KREIMANN EL; MORALES FC; TAKAHASHI Y; GEORGESCU MM

Anaheim Convention Center. Anaheim, Orange County, CA, USA

Congreso; 96th Annual Meeting of the American Association for Cancer Research, AACR.; 2005

American Association for Cancer Research

EBP50 is an adaptor protein containing two PDZ domains that interacts with the Ezrin-radixin-moesin (ERM) family of proteins. The ERM proteins link membrane proteins to the actin cytoskeleton. They are involved in epithelial cell polarization, cell shape determination, and are important components of transduction pathways triggered by EGF and PDGF. It has been shown that PDGF stimulation induces ruffling of the cell membrane and that these actin-rich protrusions or ruffles are the major driving force for cell movements.

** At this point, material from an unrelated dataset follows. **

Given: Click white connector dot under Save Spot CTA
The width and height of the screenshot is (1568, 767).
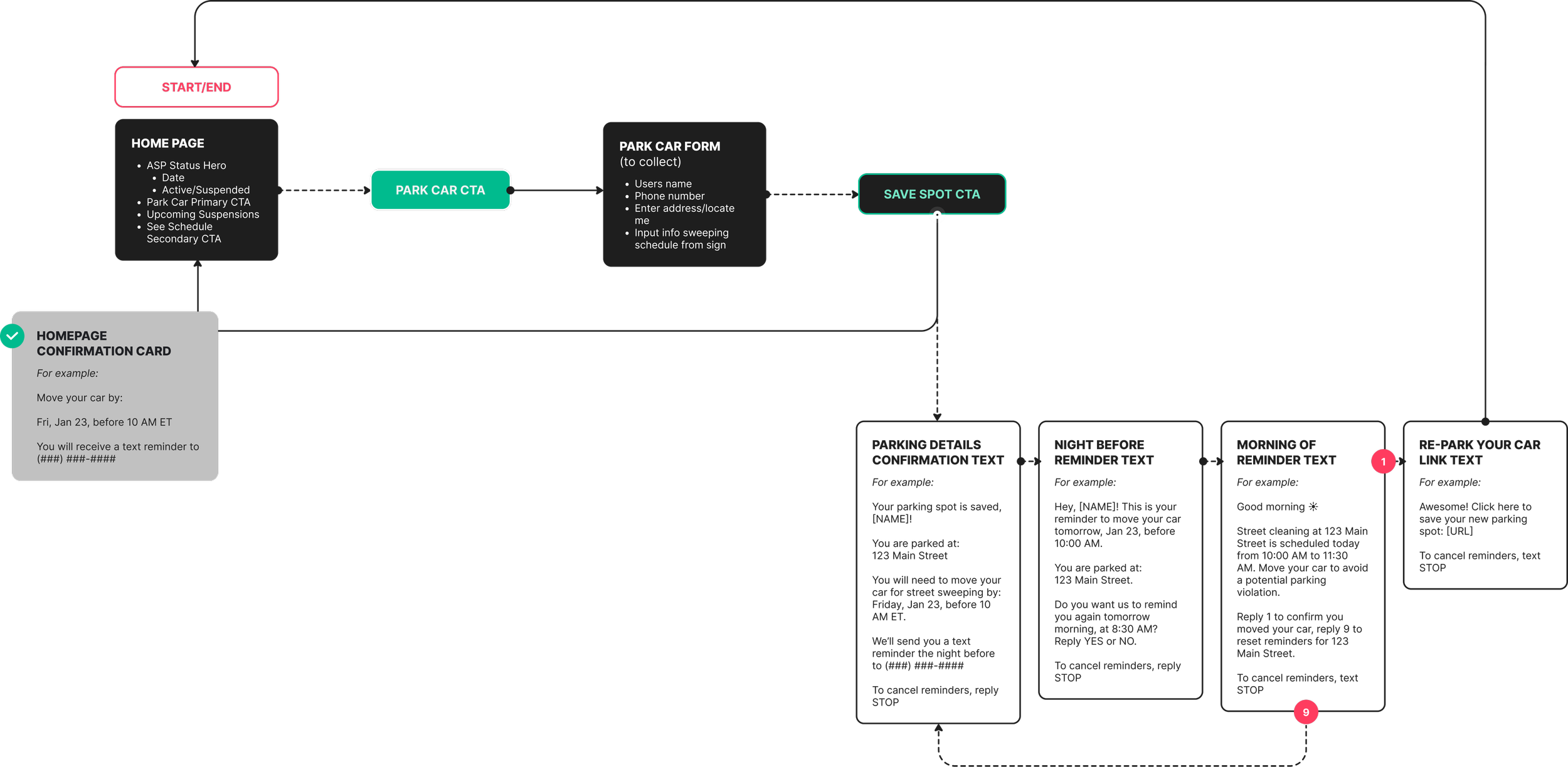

Because EBP50 also binds to PDGF receptor and enhances its effect, we believe that EPB50 could be involved in ruffle formation and cell migration. We generated EBP50 deficient mice, in order to define the importance of the interaction between EBP50 and ERM proteins in cell growth and motility, as well as the effect on cell transformation.                  Mouse embryonic fibroblasts (MEFs) from the EBP50 (-/-) and EBP50 (+/+) littermates were isolated from E14 embryos. After individual isolation, the MEFs with identical genotype were pooled and the resulting EBP50 (-/-) and (+/+) populations were immortalized with SV40 t-antigens. We performed migration and proliferation assays to characterized the EBP50 (-/-) and (+/+) MEFs in the parental, and SV40 t-antigen immortalized populations.  We also studied the anchorage-independent growth of the immortalized by culturing these cells in soft agar for 5 weeks.  The cell migration was studied using the wound-healing assay.                 No difference in proliferation between EBP50 (-/-) and (+/+) was apparent. However, we found alterations in the migration pattern of the parental and immortalized EBP50 (-/-) and (+/+) cells. Briefly, the migration of the EBP50 (-/-) MEFs is more spread and there is more cell movements compared with the (+/+); in the immortalized ones the migration of the EBP50 (-/-) MEFs is faster compared to the (+/+). In addition, only the EBP50 (-/-) MEFs were capable of forming colonies in soft agar, while no colonies grew in the EBP50 (+/+) plates. These findings clearly show that the lack of the EBP50 function potentiates cell transformation. Also that the EBP50 gene could act as a tumor suppressor gene in the cell.  The molecular mechanisms underlying these effects are under investigation.